**Given data**.

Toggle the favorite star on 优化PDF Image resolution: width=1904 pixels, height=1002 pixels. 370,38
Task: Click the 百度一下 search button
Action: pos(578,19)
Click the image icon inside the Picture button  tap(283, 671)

* * *

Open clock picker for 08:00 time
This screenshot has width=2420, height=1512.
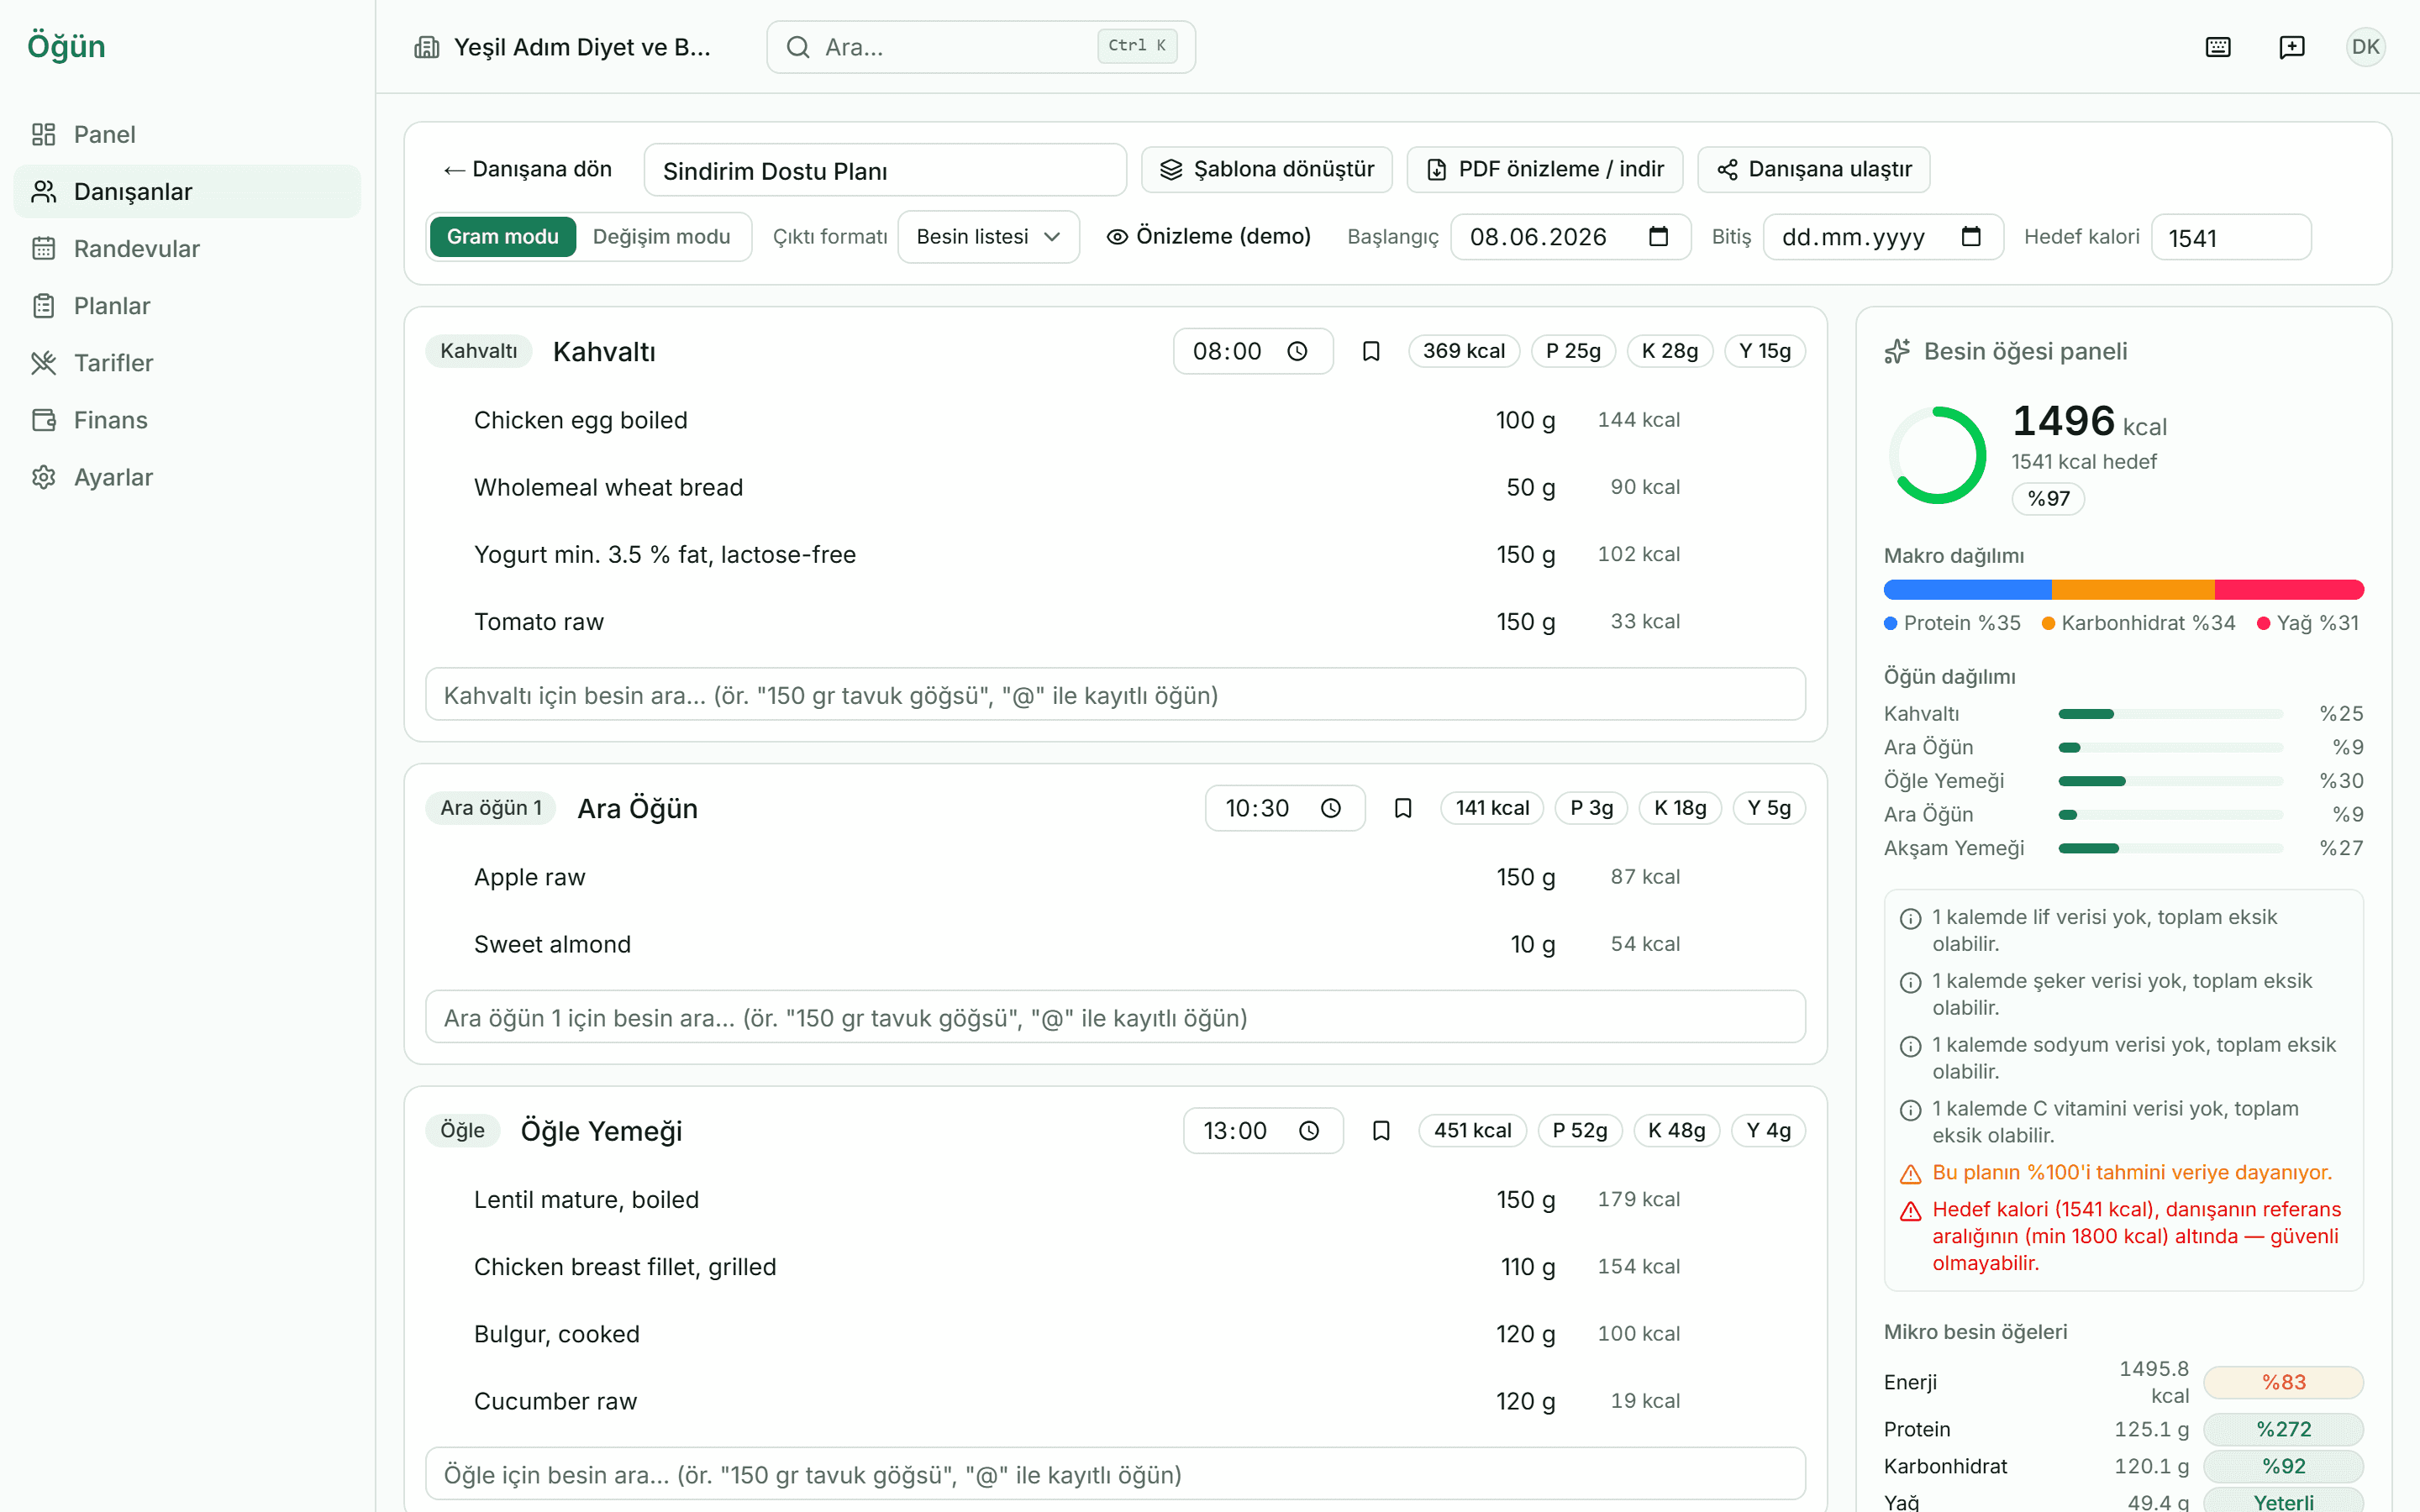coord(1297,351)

---

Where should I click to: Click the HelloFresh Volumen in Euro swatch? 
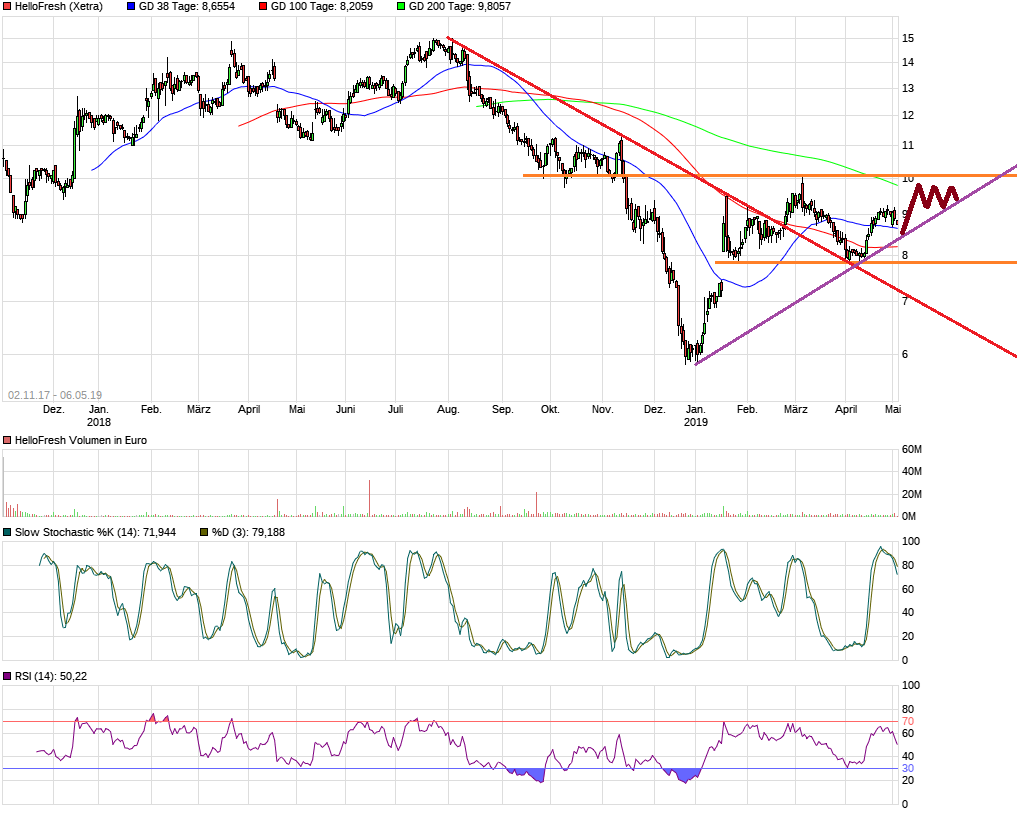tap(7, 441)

**Task directions**.
Reproduce without any change the lines from the one containing "Toggle the favorite" through the one containing "Click the image", including both of those lines.

**Task response**.
Toggle the favorite star on 优化PDF Image resolution: width=1904 pixels, height=1002 pixels. 370,38
Task: Click the 百度一下 search button
Action: pos(578,19)
Click the image icon inside the Picture button  tap(283, 671)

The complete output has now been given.